EDITORIAL: The dangers of ‘panda diplomacy’

There has been speculation that two more pandas are to be gifted to Taiwan, this time from China’s Chongqing to Kaohsiung. The questions are: What exactly is going on, and what are the possible repercussions for Taiwan?

Chinese National People’s Congress member Xu Pei (許沛) was quoted as saying by China’s state-run Global Times that she is considering proposing the idea to the legislature.

Responding to the news, Kaohsiung Mayor Han Kuo-yu (韓國瑜) said that even if Beijing approved the idea, there was a long list of procedures to complete before the gift could be made a reality, not least approval by the Kaohsiung City Government.

Kaohsiung residents have heard such proposals before, but they have never come to fruition.
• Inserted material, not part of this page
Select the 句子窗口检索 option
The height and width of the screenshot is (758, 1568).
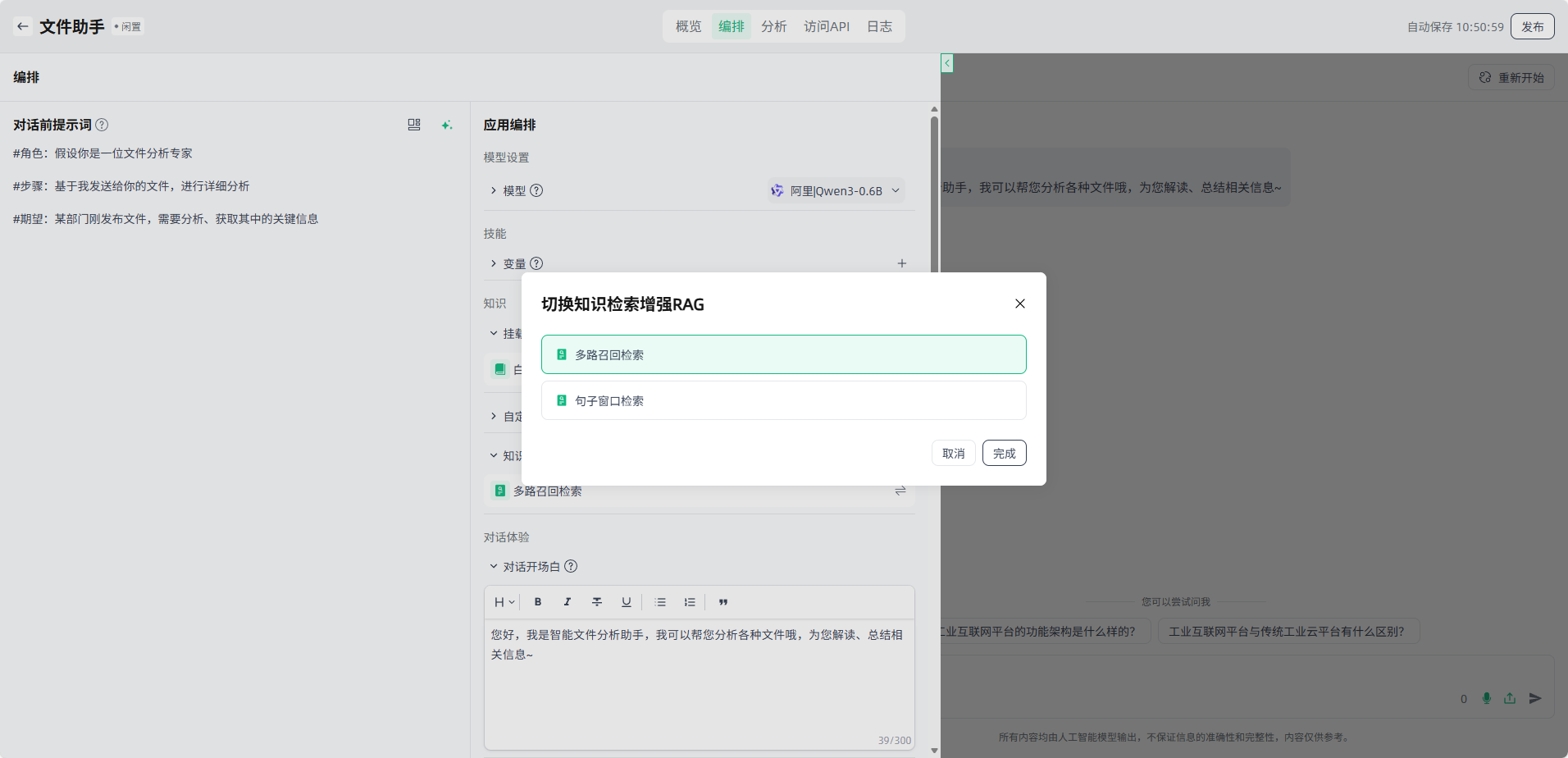click(x=783, y=400)
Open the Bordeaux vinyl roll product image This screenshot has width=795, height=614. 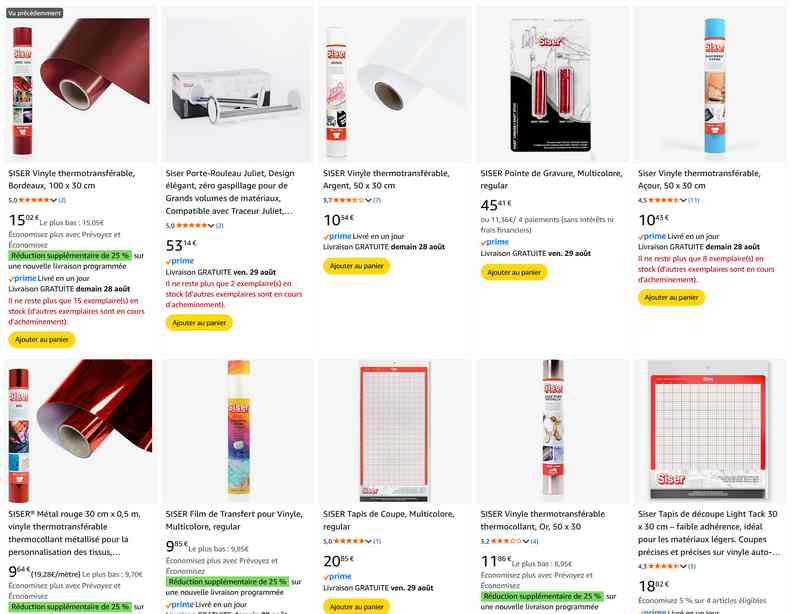[80, 85]
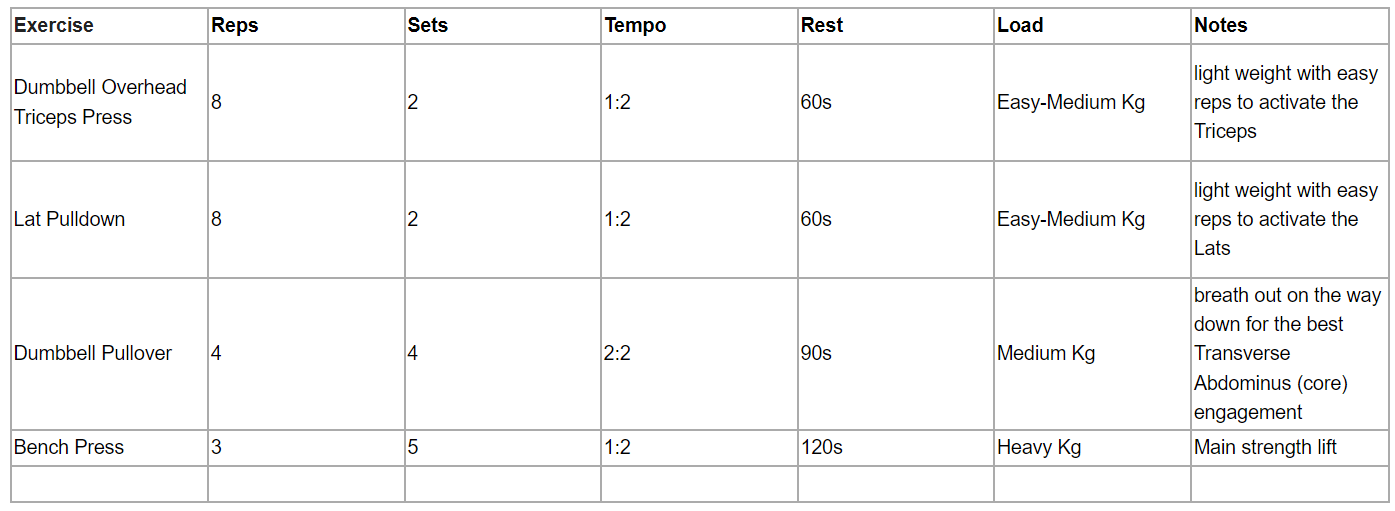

However, it is questionable whether Xu would have mentioned the idea to the Global Times had she not been given permission by Beijing.

It is also questionable whether the proposal is at such a nascent stage, following comments by Kaohsiung Tourism Bureau Director Pan Heng-hsu (潘恆旭), who on Sunday said that the bureau is to arrange a field trip to Chongqing in June.

Han said that the pandas would bring in tourism dollars. He jokingly suggested that he might change their names from Xiongxiong (雄雄) — which sounds like the Chinese character for “bear,” but uses the second character in “Kaohsiung” — and Rongrong (融融) to Fadacai (發大財, “prosperity”) and Zhuandaqian (賺大錢, “big earner”).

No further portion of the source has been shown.